Unfortunately, due to the cultural assumption that kids and households are "women's work," the lion's share of daily stress resulting from this pandemic quarantine has fallen on the shoulders of women. (n.b. not all women, not all families, not all men...)
In Amoris Laetitia, Pope Francis addresses the fallacy that household labor and care for children might be emasculating for men: "Taking on domestic chores or some aspects of raising children does not make him any less masculine or imply failure, irresponsibility or cause for shame" (286).
He echoes the counsel of St. John Paul II's Familiaris Consortio: "Family, become what you are" (17). This admonition is followed not by a list of household responsibilities divided by gender but by a call for fathers to actively involve themselves with the daily work of family life, too often ignored as women's work:
"Above all where social and cultural conditions so easily encourage a father to be less concerned with his family or at any rate less involved in the work of education, efforts must be made to restore socially the conviction that the place and task of the father in and for the family is of unique and irreplaceable importance" (25).

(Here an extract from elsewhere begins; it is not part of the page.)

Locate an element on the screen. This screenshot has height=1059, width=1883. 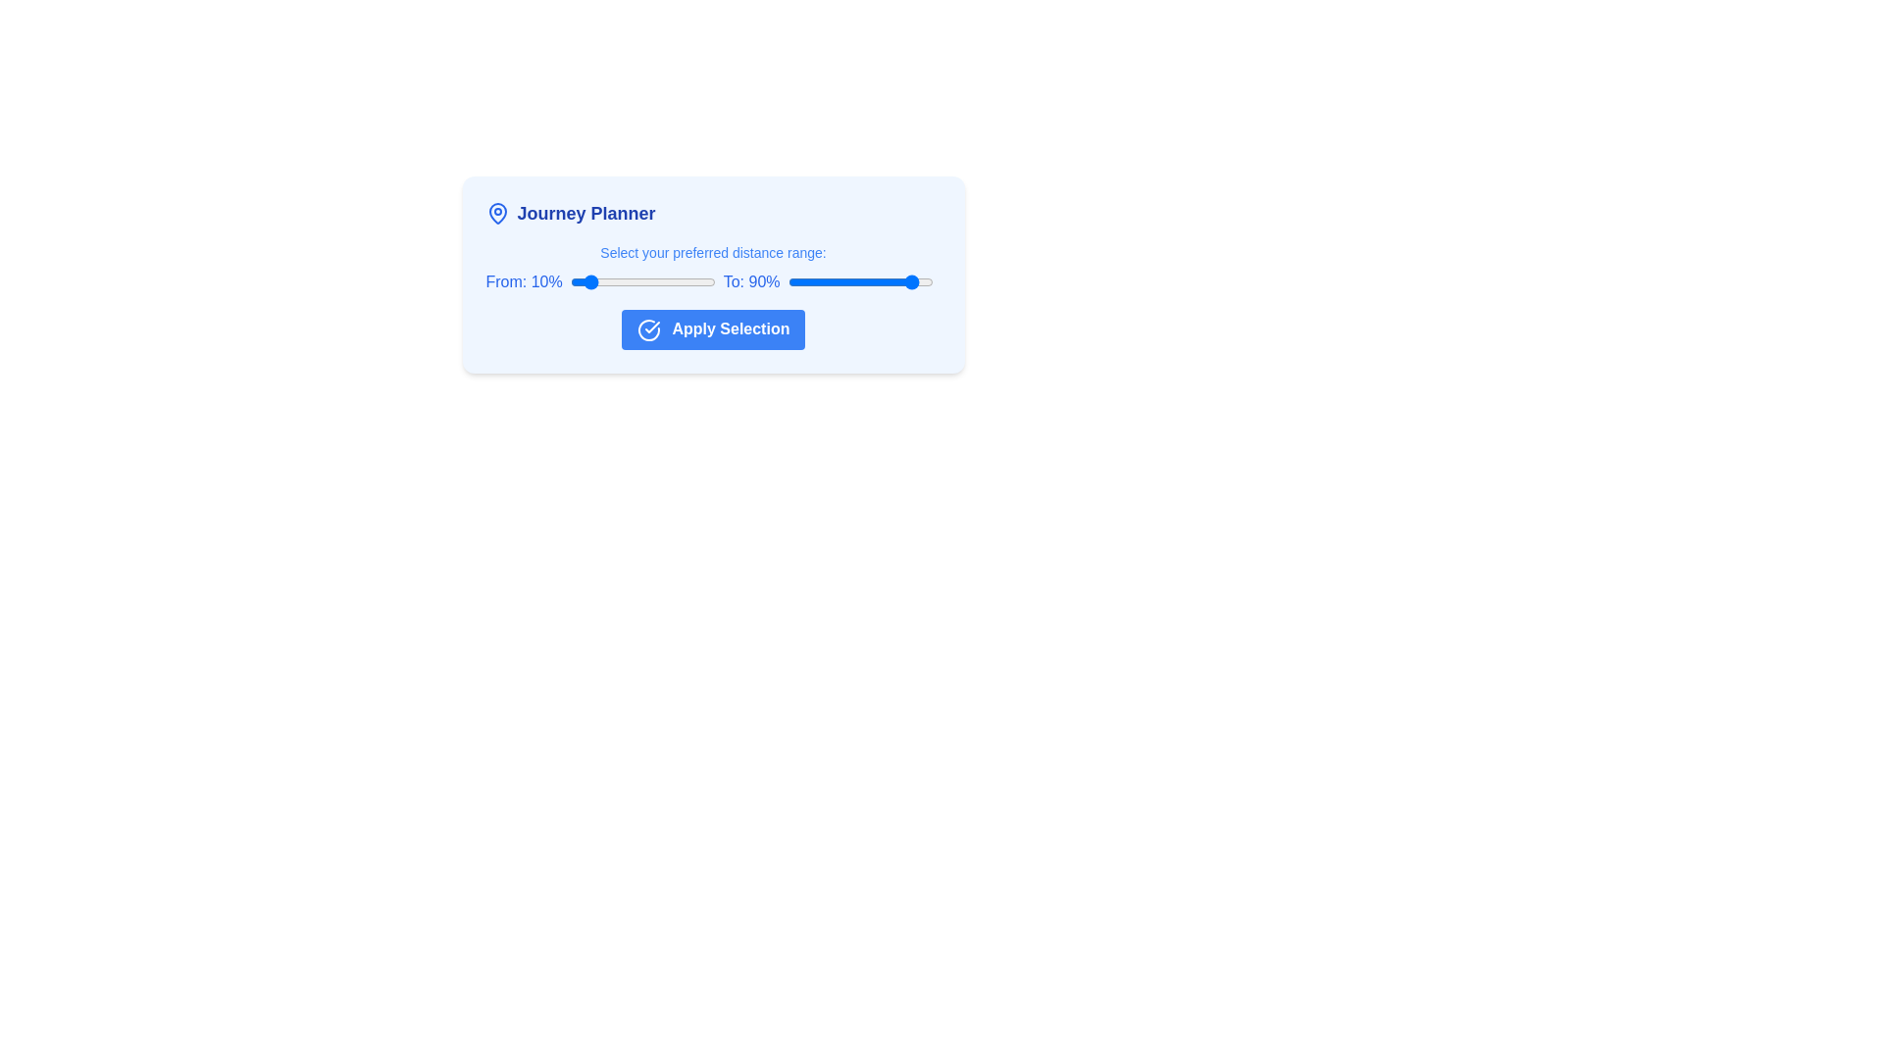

For families to grow stronger through this unprecedented challenge, we must rely on the "partnership of the whole of life" to which Catholic marriage commits (CCC 1601). We must commit to teamwork, because it's too much for one spouse to carry alone.
Erin Brigham, writing on the effects of coronavirus on family labor at Catholic Moral Theology, suggests solidarity is the solution:
"Part of the revolution in thinking about home, work, and gender means recognizing the unique value of this work and allowing solidarity, not rigid conceptions of gender to guide how we organize work and family in our homes and society."
What does this look like, practically?
In our family, it means...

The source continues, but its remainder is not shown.